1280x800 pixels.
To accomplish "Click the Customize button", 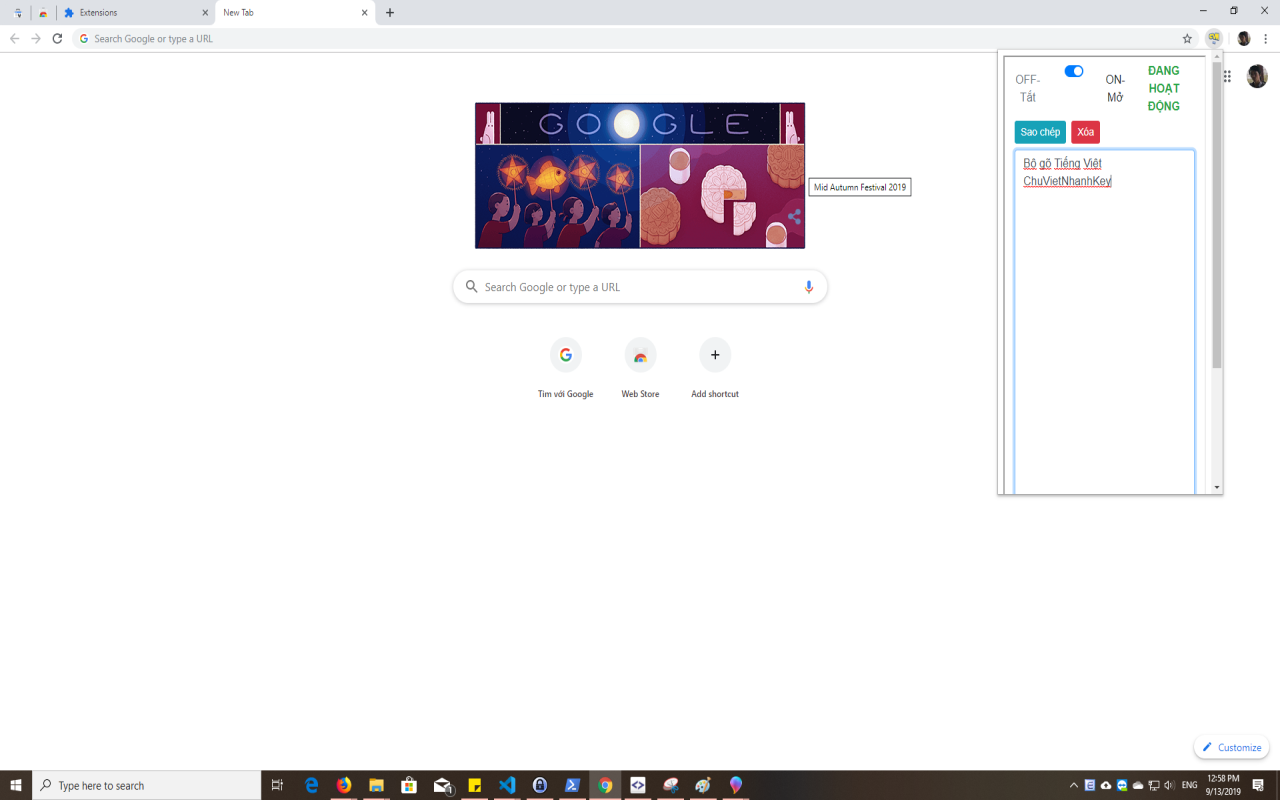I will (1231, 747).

==

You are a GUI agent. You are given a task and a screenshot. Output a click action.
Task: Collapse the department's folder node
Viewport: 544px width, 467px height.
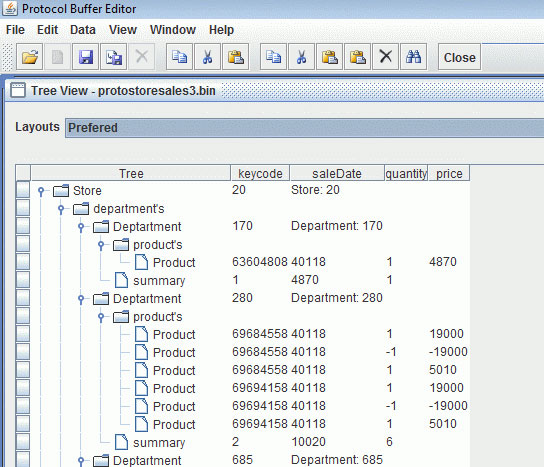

● What the task requires
In the entries above, please find the line with "Task: Collapse the department's folder node" and the line with "Viewport: 544px width, 467px height.", then write out exactly those two lines and every line between them, and nothing more.

● Answer to the problem
Task: Collapse the department's folder node
Viewport: 544px width, 467px height.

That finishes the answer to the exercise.